In a recent interview, Dr. Mark J. Page has revealed the importance of having a child pass a vision screening before going back to school. It seems that most parents believe a regular eye examination is enough to ensure their children can see properly, but Dr. Page, a noted Optometrist, warns that this is actually not sufficient at all. He says, “Parents should know that studies have found that up to 11 percent of children who pass a vision screening actually have a vision problem that needs treatment. Also, children who fail vision screenings often don’t get the vision care they need.”
To support his views, Dr. Page, who is the founder of Arizona’s Vision Eye Care Center, cited a number of prominent studies that have been completed by the American Academy of Ophthalmology. These studies conclusively demonstrated that as many as 67% of children do not get the necessary eye care they require if they fail an eye examination. Additionally, at least half of all parents didn’t even realize that their children had not passed their eye test. These are worrying trends as they highlight the poor quality of eye care that exists today. When considering that many vision problems are not picked up by an eye examination, and those that do get picked up are not treated properly, it becomes clear that something needs to be done.

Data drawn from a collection

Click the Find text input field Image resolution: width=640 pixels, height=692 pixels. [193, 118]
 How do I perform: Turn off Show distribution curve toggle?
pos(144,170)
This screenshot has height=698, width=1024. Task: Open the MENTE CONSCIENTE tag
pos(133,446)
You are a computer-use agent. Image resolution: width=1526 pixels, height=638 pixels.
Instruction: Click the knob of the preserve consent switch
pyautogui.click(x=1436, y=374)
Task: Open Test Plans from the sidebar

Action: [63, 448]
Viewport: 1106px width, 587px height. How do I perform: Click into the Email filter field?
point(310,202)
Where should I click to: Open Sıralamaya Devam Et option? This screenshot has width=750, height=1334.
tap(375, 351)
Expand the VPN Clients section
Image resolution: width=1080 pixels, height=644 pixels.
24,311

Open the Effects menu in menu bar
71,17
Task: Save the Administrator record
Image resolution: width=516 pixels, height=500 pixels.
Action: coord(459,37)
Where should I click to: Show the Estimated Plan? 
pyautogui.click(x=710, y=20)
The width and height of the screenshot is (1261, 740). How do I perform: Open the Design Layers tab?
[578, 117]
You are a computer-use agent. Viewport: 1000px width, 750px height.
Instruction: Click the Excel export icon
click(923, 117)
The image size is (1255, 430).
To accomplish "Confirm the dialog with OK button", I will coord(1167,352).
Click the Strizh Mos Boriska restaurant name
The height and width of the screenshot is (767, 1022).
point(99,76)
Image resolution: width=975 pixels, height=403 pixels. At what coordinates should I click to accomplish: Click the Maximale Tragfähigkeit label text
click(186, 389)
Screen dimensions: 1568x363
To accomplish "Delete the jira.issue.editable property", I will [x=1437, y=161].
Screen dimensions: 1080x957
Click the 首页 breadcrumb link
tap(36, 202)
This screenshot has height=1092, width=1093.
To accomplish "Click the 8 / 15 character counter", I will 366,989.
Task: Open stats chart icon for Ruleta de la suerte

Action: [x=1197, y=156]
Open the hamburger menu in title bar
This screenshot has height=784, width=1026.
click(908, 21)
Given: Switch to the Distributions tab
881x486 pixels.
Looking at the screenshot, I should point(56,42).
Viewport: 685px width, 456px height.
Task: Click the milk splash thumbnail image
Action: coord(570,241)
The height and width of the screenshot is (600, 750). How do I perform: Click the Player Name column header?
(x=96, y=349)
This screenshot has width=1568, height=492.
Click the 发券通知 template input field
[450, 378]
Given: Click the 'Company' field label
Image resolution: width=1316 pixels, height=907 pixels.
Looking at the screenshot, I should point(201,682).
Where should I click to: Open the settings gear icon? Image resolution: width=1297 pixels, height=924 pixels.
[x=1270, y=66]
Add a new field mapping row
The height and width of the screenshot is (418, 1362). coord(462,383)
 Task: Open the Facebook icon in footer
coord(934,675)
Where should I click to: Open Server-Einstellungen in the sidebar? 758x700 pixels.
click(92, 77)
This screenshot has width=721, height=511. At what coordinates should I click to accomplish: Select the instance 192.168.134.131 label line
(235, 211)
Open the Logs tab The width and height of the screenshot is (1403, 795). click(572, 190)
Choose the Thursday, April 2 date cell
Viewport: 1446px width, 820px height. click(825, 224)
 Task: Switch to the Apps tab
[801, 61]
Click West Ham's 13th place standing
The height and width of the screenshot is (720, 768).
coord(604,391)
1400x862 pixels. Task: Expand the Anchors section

◆ **Directions**
Reproduce, word for word, the section of the passage on children's vision screening that opens with "To support his" and closes with "to be done.".

◆ **Output of the exercise**
To support his views, Dr. Page, who is the founder of Arizona’s Vision Eye Care Center, cited a number of prominent studies that have been completed by the American Academy of Ophthalmology. These studies conclusively demonstrated that as many as 67% of children do not get the necessary eye care they require if they fail an eye examination. Additionally, at least half of all parents didn’t even realize that their children had not passed their eye test. These are worrying trends as they highlight the poor quality of eye care that exists today. When considering that many vision problems are not picked up by an eye examination, and those that do get picked up are not treated properly, it becomes clear that something needs to be done.